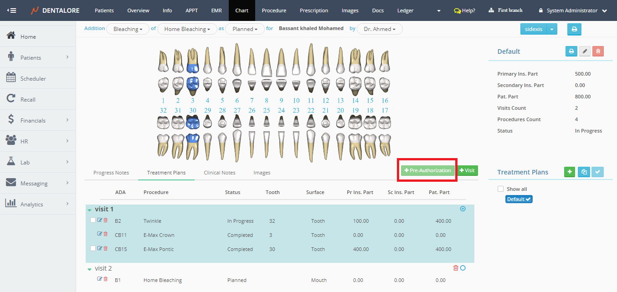Copy the treatment plan
This screenshot has width=617, height=292.
click(x=584, y=172)
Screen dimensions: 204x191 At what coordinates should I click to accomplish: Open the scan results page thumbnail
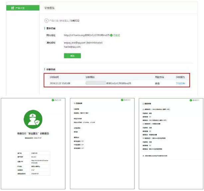[102, 143]
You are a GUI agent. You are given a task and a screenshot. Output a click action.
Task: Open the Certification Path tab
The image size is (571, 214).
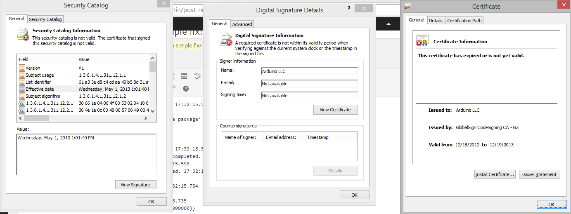click(464, 21)
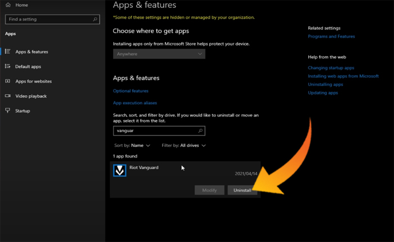
Task: Expand the Filter by All drives dropdown
Action: point(183,145)
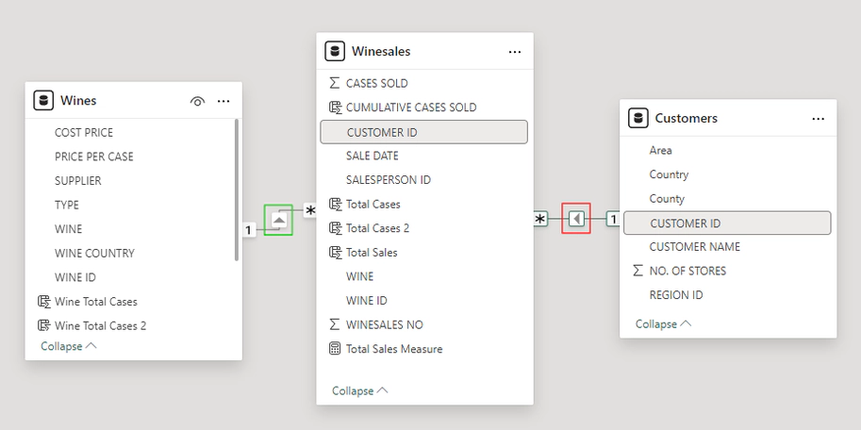Click the Wines table database icon
861x430 pixels.
[x=43, y=101]
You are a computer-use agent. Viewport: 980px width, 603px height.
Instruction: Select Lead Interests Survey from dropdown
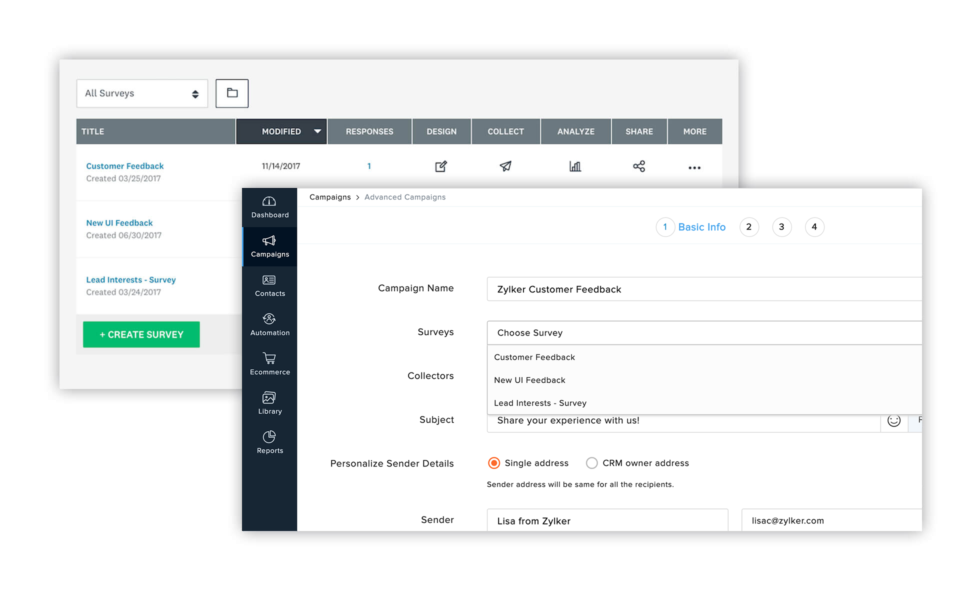click(540, 403)
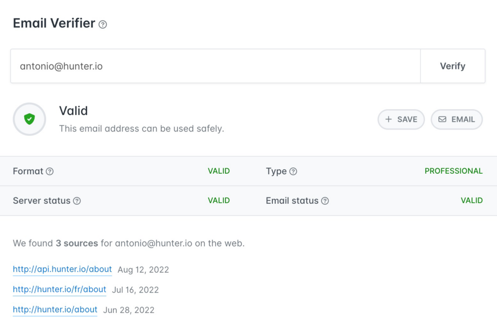Click the help icon beside Email Verifier heading
497x328 pixels.
[x=103, y=24]
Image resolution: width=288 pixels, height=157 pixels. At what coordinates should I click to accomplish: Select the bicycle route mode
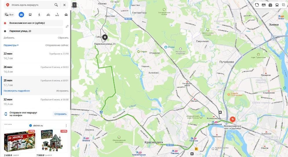point(48,15)
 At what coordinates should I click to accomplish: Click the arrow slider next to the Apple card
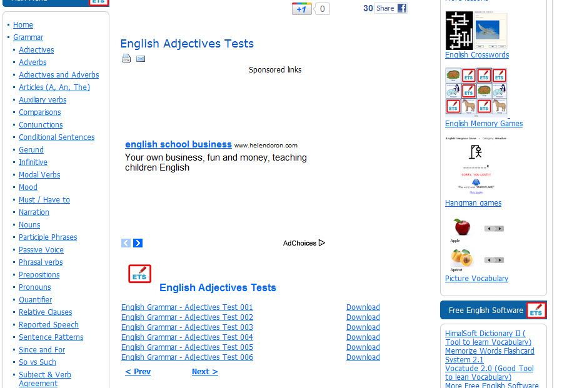[x=494, y=229]
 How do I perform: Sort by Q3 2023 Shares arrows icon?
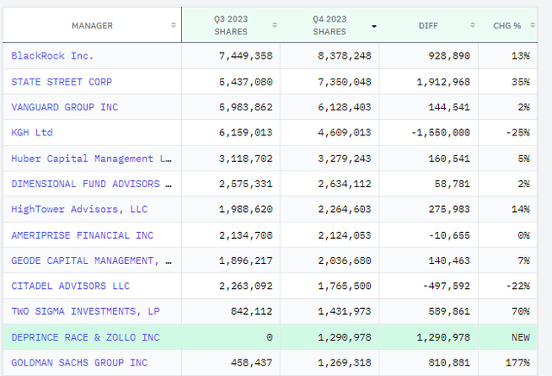point(275,26)
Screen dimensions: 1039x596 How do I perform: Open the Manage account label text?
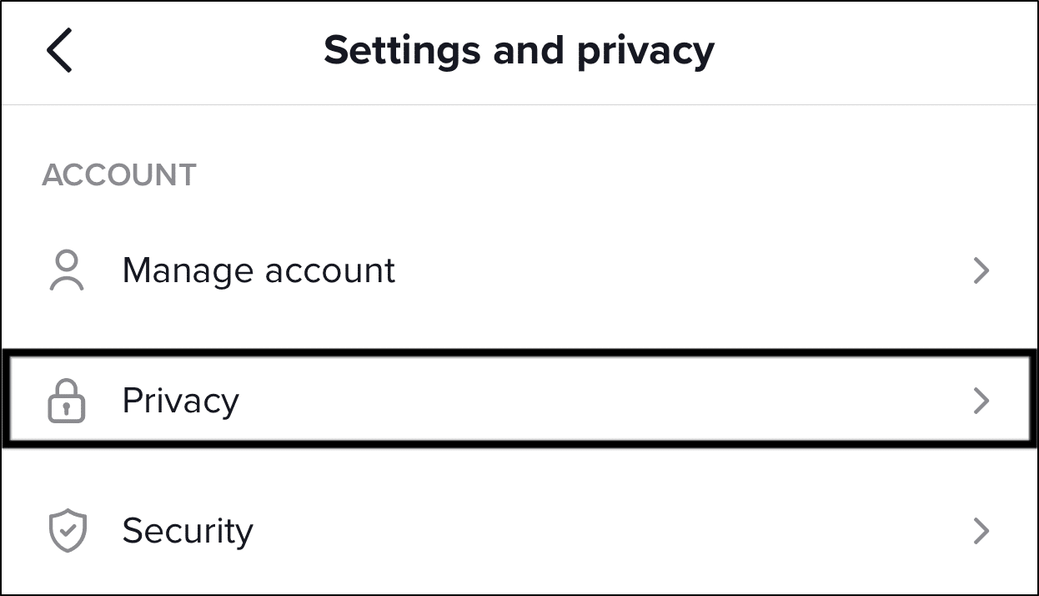(x=258, y=270)
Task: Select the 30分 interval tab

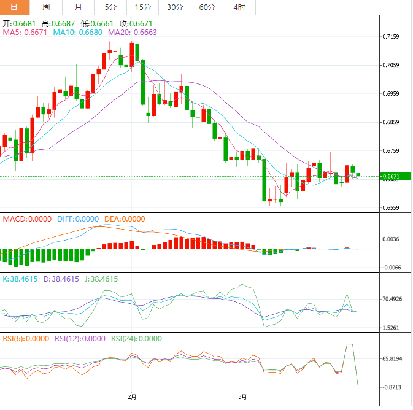Action: click(174, 7)
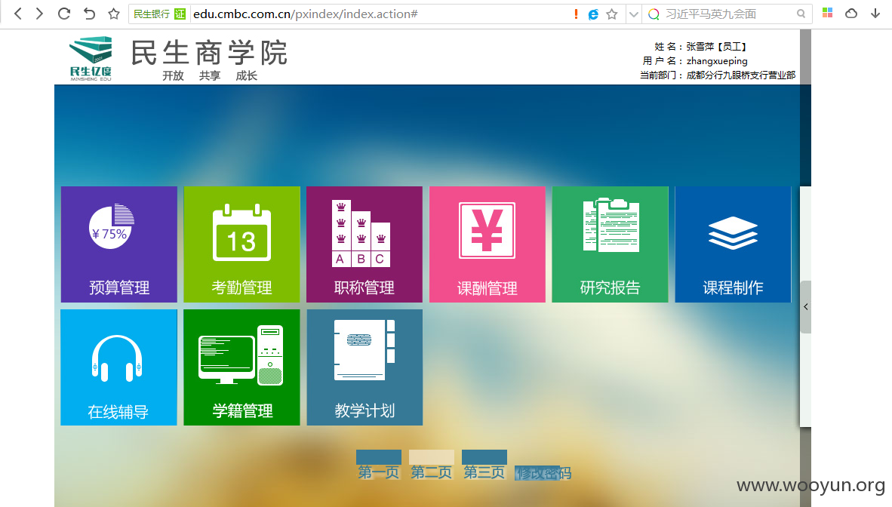892x507 pixels.
Task: Open the 课酬管理 yen tile
Action: coord(488,244)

════

:: Your instructions ::
Retype all of the lines above precisely as they appear, leaving out the pictures.

:: Solution to this exercise ::
Copy the treatment plan
This screenshot has width=617, height=292.
click(x=584, y=172)
Screen dimensions: 204x191 At what coordinates should I click to accomplish: Open the scan results page thumbnail
[102, 143]
You are a GUI agent. You are given a task and a screenshot. Output a click action.
Task: Open the Certification Path tab
The image size is (571, 214).
click(464, 21)
Task: Expand the Filter by All drives dropdown
Action: point(183,145)
Click the Wines table database icon
861x430 pixels.
[x=43, y=101]
You are a computer-use agent. Viewport: 980px width, 603px height.
Instruction: Select Lead Interests Survey from dropdown
click(540, 403)
Click the help icon beside Email Verifier heading
497x328 pixels.
[x=103, y=24]
Image resolution: width=288 pixels, height=157 pixels. At what coordinates should I click to accomplish: Select the bicycle route mode
point(48,15)
 At what coordinates should I click to accomplish: Click the arrow slider next to the Apple card
[x=494, y=229]
 How do I perform: Sort by Q3 2023 Shares arrows icon?
point(275,26)
Screen dimensions: 1039x596 How do I perform: Open the Manage account label text?
(x=258, y=270)
Task: Select the 30分 interval tab

Action: click(174, 7)
892x507 pixels.
Task: Open the 课酬管理 yen tile
Action: coord(488,244)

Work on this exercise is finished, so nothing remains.